On the 15th of October 1964 the Deccan College celebrates the centenary of its main Building, and curiously enough this period coincides with the Silver Jubilee of the Postgraduate and Research Institute which, as successor to the Deccan College, started functioning from 17th August 1939 when members of the teaching faculty reported for duty. When I suggested to members of our faculty the novel idea that the centenary should be celebrated by the publication of a hundred monographs representing the research carried on under the auspices of the Deccan College in its several departments they readily accepted the suggestion. These contributions are from present and past faculty members and research scholars of the Deccan College, giving a cross-section of the manifold research that it has sponsored during the past twenty-five years. From small beginnings in 1939 the Deccan College has now grown into a well developed and developing Research Institute and become a national centre in so far as Linguistics. Archaeology and Ancient Indian History, and Anthropology and Sociology are concerned. Its international status is attested by the location of the Indian Institute German Studies (Jointly sponsored by Deccan College and the Goethe Institute of Munich), the American Institute of Indian Studies and a Branch of Ecole Francaise d’Extreme-Orient in the campus of the Deccan College. The century of monographs not only symbolises the centenary of the original building and the silver jubilee of the Research Institute, but also the new spirit of critical enquiry and the promise of more to come.

 

Preface

Boro is a Tibeto-Burman language spoken by about 362,000 persons mainly in the three districts of Assam (eastern India), viz. Darrang, Nowgong and Kamrup. It is also used by a few hundred speakers of the districts Goalpara, Sibsagar, Lakhimpur and Garo Hills. The name of the language, which also happens to be the name of the community speaking it, is pronounced with a high tone on the second syllable, (phonemically boro). It is written as Bodo, Bara, Baro etc. by earlier scholars. The tribe is also known by the name Kachari.

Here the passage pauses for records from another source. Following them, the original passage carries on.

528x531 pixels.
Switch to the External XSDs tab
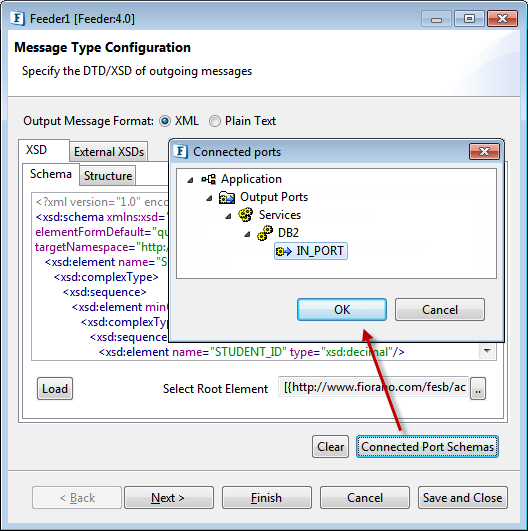[x=109, y=152]
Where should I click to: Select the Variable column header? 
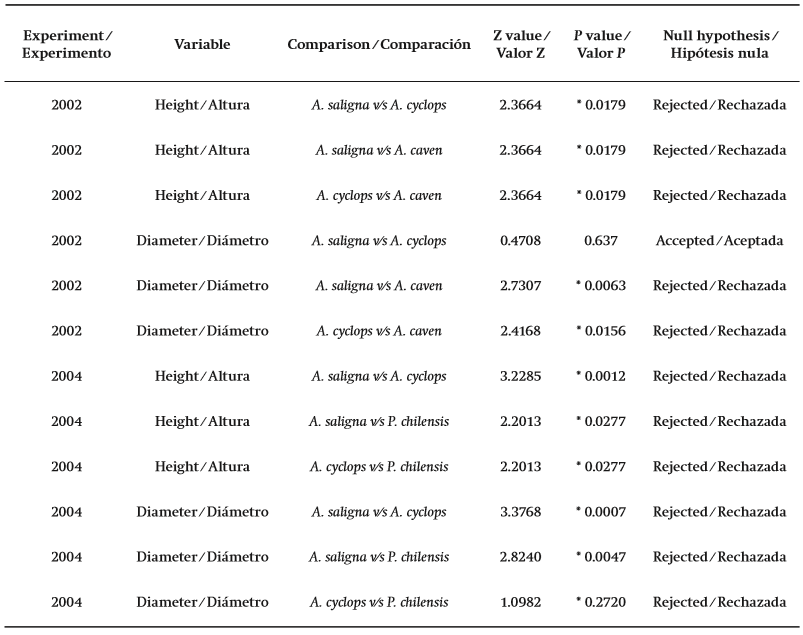pyautogui.click(x=202, y=45)
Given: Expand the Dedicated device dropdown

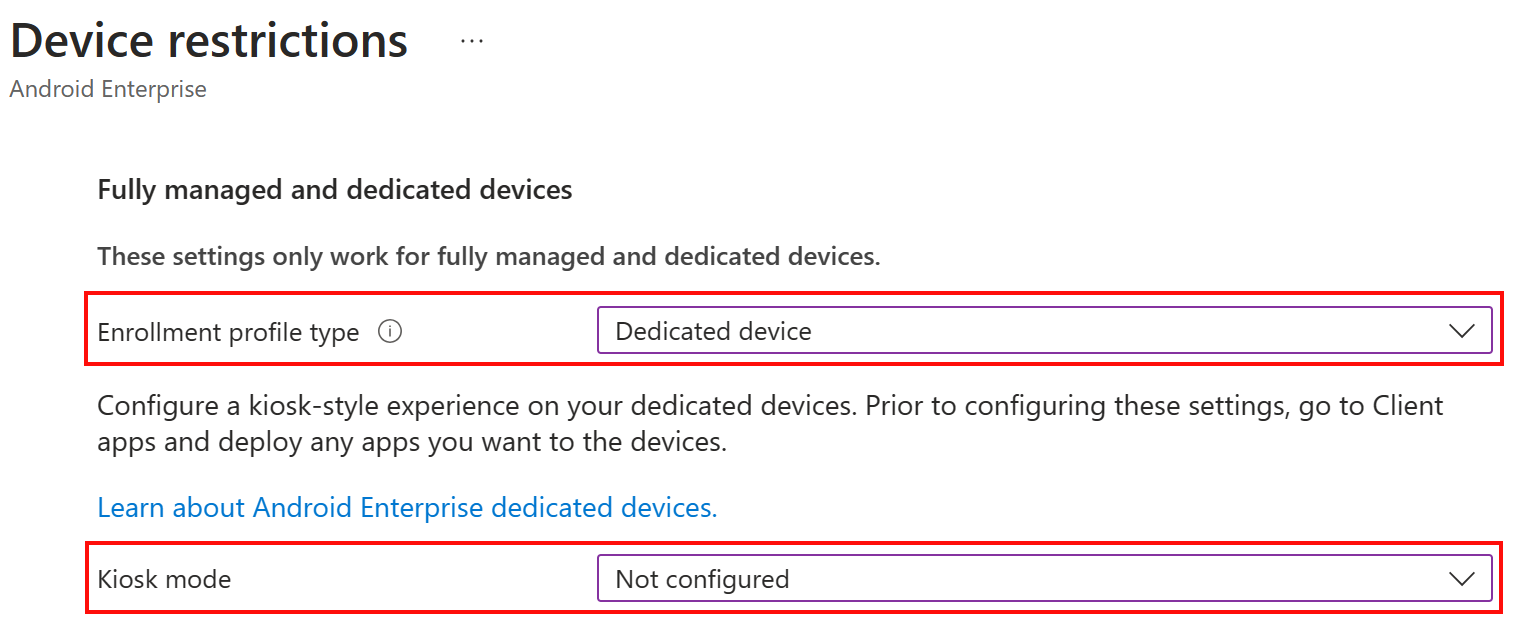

Boro as a language, has a prominent position in the family of Tibeto-Burman languages, with the well-cultivated Garo (307,000 speakers), Tripuri (299,000 speakers), Mikir (154,000 speakers) and a few other languages being considered as its closest allies. As can be seen from the select bibliography given at the end, the number of scholars who had come forward to contribute for the study of Boro is not very small either, especially because, most of the languages of this family are only known by their names. In spite of these publications, however, there still remained quite a number of important grammatical as well as lexical features to be analysed and reported properly, and that exactly is the justification for the appearance of the present grammatical sketch and vocabulary.

Some of the salient features of this language may be mentioned here. It is very well known, that the language of the Tibeto-Burman family are all of the monosyllabic-root type. Any given polysyllabic word can be reduced into two or more monosyllabic roots, and most of the suffixed and particles can generally be traced back to one or the other of these root-elements in these languages. Boro is in no way an exception to this rule, even though the reduction of Boro vocables into monosyllabic roots and suffixes is rather difficult and hazardous, thanks to the existence of a large quantity of Indo-Aryan borrowings in its vocabulary, and also the profound influence these languages have made in its morphological network.

The noteworthy features of the grammar of this language are, (1) the long list of derivative suffixes than can be added to verbs as well as nouns (most of which, of course, go back to verbal roots roots or bases), (2) the prefixes and the case of vowel harmony attached to them, (3) the rather loose structure of nominal constructions, (4) the two co-existing counting systems with their complicated quantifier-qualifier-numeral hierarchy, and (5) the interesting twin-word structure.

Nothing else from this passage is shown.